Grady Memorial in Delaware had 69 beds in 2005. Today, there are 152 registered beds at the hospital.
A board member from each community hospital that is folded into ProMedica is given a seat on the 27-county nonprofit’s executive board. Each hospital’s own board, however, becomes advisory in nature.
Based in Toledo, ProMedica expected to collect about $1.4 billion for patient services provided in 2012 at its eight hospitals, two of which are in southeastern Michigan. It’s in the process of absorbing Fremont Memorial Hospital and is fighting the federal government because it at least temporarily blocked a merger with St. Luke’s in Toledo that the Federal Trade Commission deemed “anticompetitive.”
“They don’t have as much control.
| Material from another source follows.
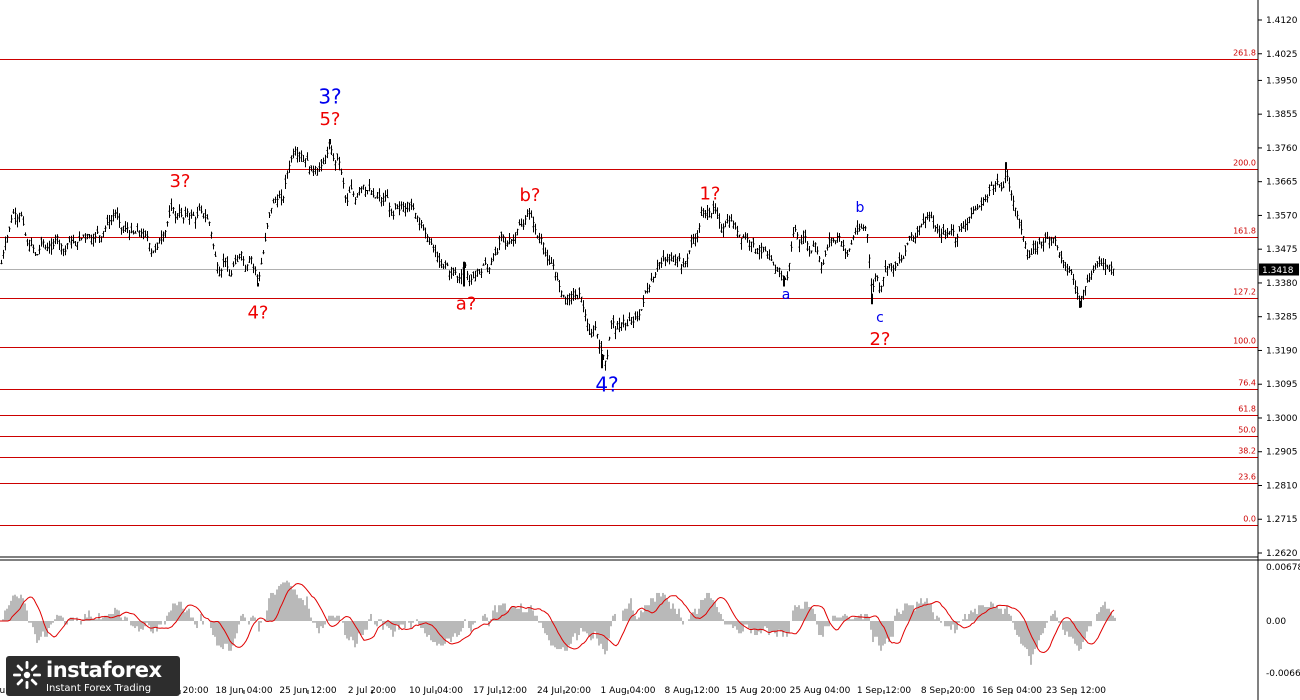 The image size is (1300, 700). Describe the element at coordinates (710, 194) in the screenshot. I see `wave-label: 1?` at that location.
That’s absolutely true — they don’t,” Oostra said, “but they have more influence on a larger scale. It’s just different.”
Every hospital executive and health care expert CentralOhio.com spoke with said some level of collaboration between independent hospitals and big systems should be welcomed.
Not every “partnership” or “affiliation” is a complete takeover and not every takeover involves a billion-dollar, big-city system. ProMedica and the Cleveland Clinic, the second-largest employer in the state, recently agreed to formally work together, without any change in ownership.
The Galion Community Hospital absorbed the bankrupt Bucyrus Community Hospital in 2011. Employees of Zanesville’s Genesis HealthCare System now are running the day-to-day management duties of the nearby Coshocton County Memorial Hospital, at the behest of the Coshocton board.
“You’re going to see more and more creative ways for community hospitals to work together and I think this one falls into that category,” said Genesis CEO Matt Perry. “Coshocton is not part of the Akron or Columbus region, it’s part of this region right here. When we are able to work together, a rising tide lifts all boats.”